Come muoversi in caso di terremoto, dove andare? Queste semplici domande sono rimbalzate da più parti in questi ultimi giorni a livello nazionale, ma anche locale. C’è chi ha posto una questione molto importante. Se si chiedesse a un cittadino italiano residente in un determinato comune di indicare l’area d’attesa e ammassamento in caso di terremoto, questi non saprebbe nulla a riguardo. In realtà, ogni Comune, dovrebbe avere un piano di protezione civile aggiornato.

A lanciare l’allarme nei giorni scorsi è stato il geologo Roberto Spalvieri. Il professionista frusinate ha messo il dito nella piaga, evidenziando che la gran parte dei Comuni non ha dato seguito alle linee guida fornite dal dipartimento di protezione civile nazionale. Evidenziando che, nel caso di un evento sismico, “la popolazione non saprebbe proprio cosa fare”. Facendo notare che la Ciociaria è un’area a rischio elevato, soprattutto per quel che concerne il Sorano, la Valcomino e parte del Cassinate: “Ci sono aree - ha evidenziato il geologo - che si trovano in situazioni del tutto simili a quelle in cui si sono verificati i tragici eventi di questi giorni: zona 1, rischio molto elevato”.

Secondo la mappa pubblicata sul sito della presidenza del consiglio (dipartimento di protezione civile), il 60% dei Comuni del Lazio non risulta in regola. Tra i grandi assenti Frosinone e Latina. In Ciociaria la percentuale di quelli che non hanno risposto all’appello è del 37,4%. Va da sé che i sindaci di una provincia ad alto rischio sismico, dove molti paesi risalgono al Medioevo, dovrebbero porre più attenzione alle norme anti-terremoto.

La lista nera

Oltre al capoluogo, la lista nera comprende: Amaseno, Anagni, Aquino, Atina, Ausonia, Belmonte Castello, Boville Ernica, Broccostella, Casalvieri, Castelnuovo Parano, Castro dei Volsci, Colfelice, Collepardo, Coreno Ausonio, Fontana Liri, Fontechiari, Isola del Liri, Monte San Giovanni Campano, Paliano, Pastena, Pico, Ripi, Rocca d’Arce, San Vittore del Lazio, Serrone, Strangolagalli, Supino, Torre Cajetani, Vallecorsa, Vallerotonda, Vico nel Lazio e Villa Santa Lucia.

Il piano d’emergenza

“È lo strumento - spiega la protezione civile -che consente alle autorità di predisporre e coordinare gli interventi di soccorso a tutela della popolazione e dei beni in un’area a rischio. Ha l’obiettivo di garantire, con ogni mezzo, il mantenimento del livello di vita “civile” messo in crisi da una situazione che comporta gravi disagi fisici e psicologici. Assegna anche la responsabilità alle organizzazioni e alle persone per azioni specifiche, progettate nei tempi e nei luoghi. Tutto in caso di un’emergenza che supera la capacità di risposta o la competenza di una singola organizzazione”.

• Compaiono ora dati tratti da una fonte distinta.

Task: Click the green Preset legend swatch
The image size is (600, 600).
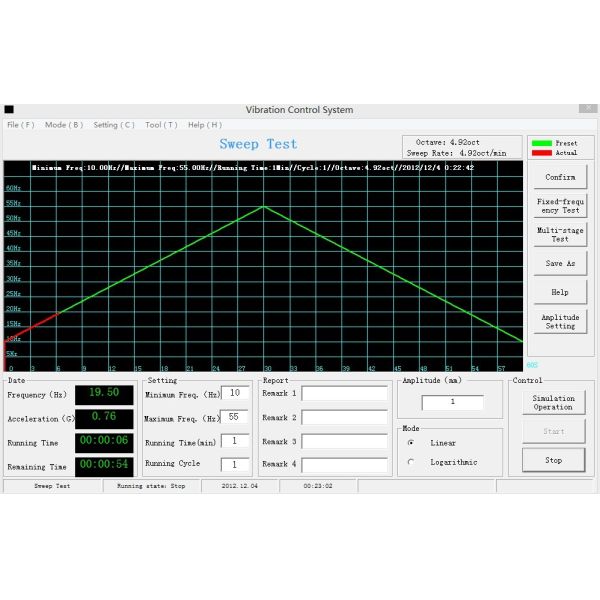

Inoltre descrive come vengono coordinate le azioni e le relazioni fra organizzazioni; evidenzia in che modo proteggere le persone e la proprietà in situazioni di emergenza e di disastri; identifica il personale, l’equipaggiamento, le competenze, i fondi e altre risorse disponibili da utilizzare durante le operazioni di risposta. Pone l’accento sulle iniziative da mettere in atto per migliorare le condizioni di vita degli eventuali evacuati dalle loro abitazioni: “È un documento - aggiunge la protezione civile - che deve essere aggiornamento continuamente e che deve tener conto dell’evoluzione dell’assetto territoriale e delle variazioni negli scenari attesi. Anche le esercitazioni contribuiscono all’aggiornamento del piano perché ne convalidano i contenuti e valutano le capacità operative e gestionali del personale. La formazione aiuta, infatti, il personale che sarà impiegato in emergenza a familiarizzare con le responsabilità e le mansioni che deve svolgere in emergenza”. Essere negligenti in questo ambito è davvero pericoloso, specialmente in quei Comuni che sorgono in prossimità dell’Abruzzo, ovvero a ridosso della faglia appenninica: la più pericolose d’Italia.